Back to gRPC , it’s a protocol built on top of HTTP/2 and RPC , making it highly efficient for transmitting parallel requests simultaneously.

Similar to WebSocket and Server-Sent Events , gRPC also maintains long-lived connections. However, the more complex the network connection is, the more resources it consumes. gRPC generally requires more computing power to manage parallel transmissions and assemble responses. If the service doesn’t require parallelism but valuing in-ordered actions, consider using WebSocket or Server-Sent Events instead.

Webhook

Webhook is an effective protocol for handling long-running requests. Its concept is similar to a function pointer in programming.

The client side registers callbacks (usually a URL ) with the server, later invoked to notify responses.
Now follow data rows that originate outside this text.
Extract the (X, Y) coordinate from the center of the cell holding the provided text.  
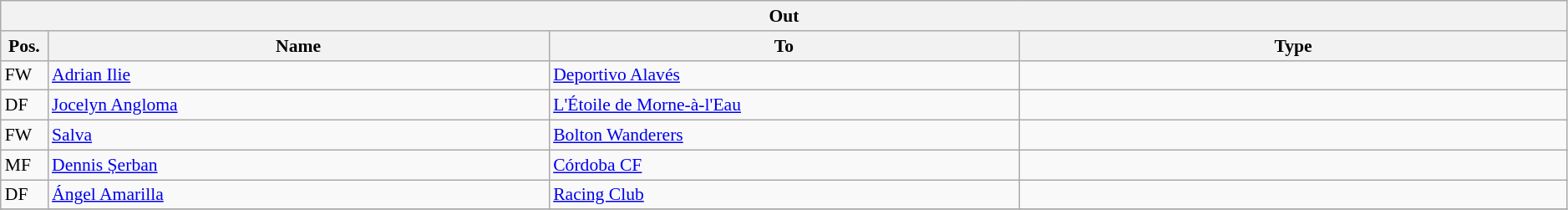
Pos. (24, 46)
Out (784, 16)
Jocelyn Angloma (298, 105)
Adrian Ilie (298, 75)
Name (298, 46)
MF (24, 165)
Córdoba CF (784, 165)
L'Étoile de Morne-à-l'Eau (784, 105)
To (784, 46)
Type (1293, 46)
Dennis Șerban (298, 165)
Bolton Wanderers (784, 135)
Racing Club (784, 195)
Deportivo Alavés (784, 75)
Salva (298, 135)
Ángel Amarilla (298, 195)
Extract the [X, Y] coordinate from the center of the cell holding the provided text.  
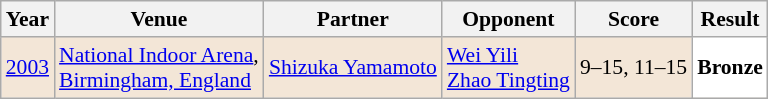
2003 [28, 68]
Opponent [508, 19]
9–15, 11–15 [634, 68]
Wei Yili Zhao Tingting [508, 68]
Score [634, 19]
Bronze [730, 68]
Shizuka Yamamoto [353, 68]
Year [28, 19]
National Indoor Arena,Birmingham, England [159, 68]
Result [730, 19]
Venue [159, 19]
Partner [353, 19]
Provide the (X, Y) coordinate of the cell's center where the given text is located.  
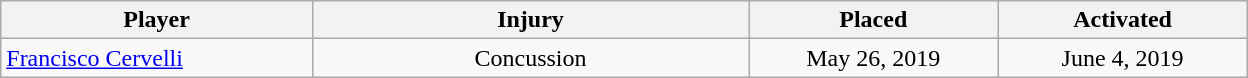
Placed (874, 20)
Activated (1122, 20)
May 26, 2019 (874, 58)
June 4, 2019 (1122, 58)
Concussion (530, 58)
Injury (530, 20)
Player (157, 20)
Francisco Cervelli (157, 58)
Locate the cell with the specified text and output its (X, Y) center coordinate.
For example, a client registers with an address. Whenever the server needs to notify the client, it will request to site.com/callback.

This approach is ideal for tasks with unpredictable execution time, helping avoid resource waste due to long waits. For example, in payment processing, when a client pays, it may pass through multiple banking systems (possibly different countries), and that can take a long time to complete.

Webhook is an elegant protocol. It’s highly efficient for real-time notification by reducing server load, as data is sent only when events occur, without the need for long-lived connections or polling mechanisms.

Use Cases

Miserably, this is impractical for serving end users, as they typically don’t have a public address for the callback purpose. Furthermore, in this model, the server side becomes the originator, and its availability is negatively impacted.

In practice, this protocol is often used to support external services, like Stripe Payments, where the system interacts with numerous uncontrolled clients. In such cases, solutions like a live WebSocket server or Long Polling would consume significant resources.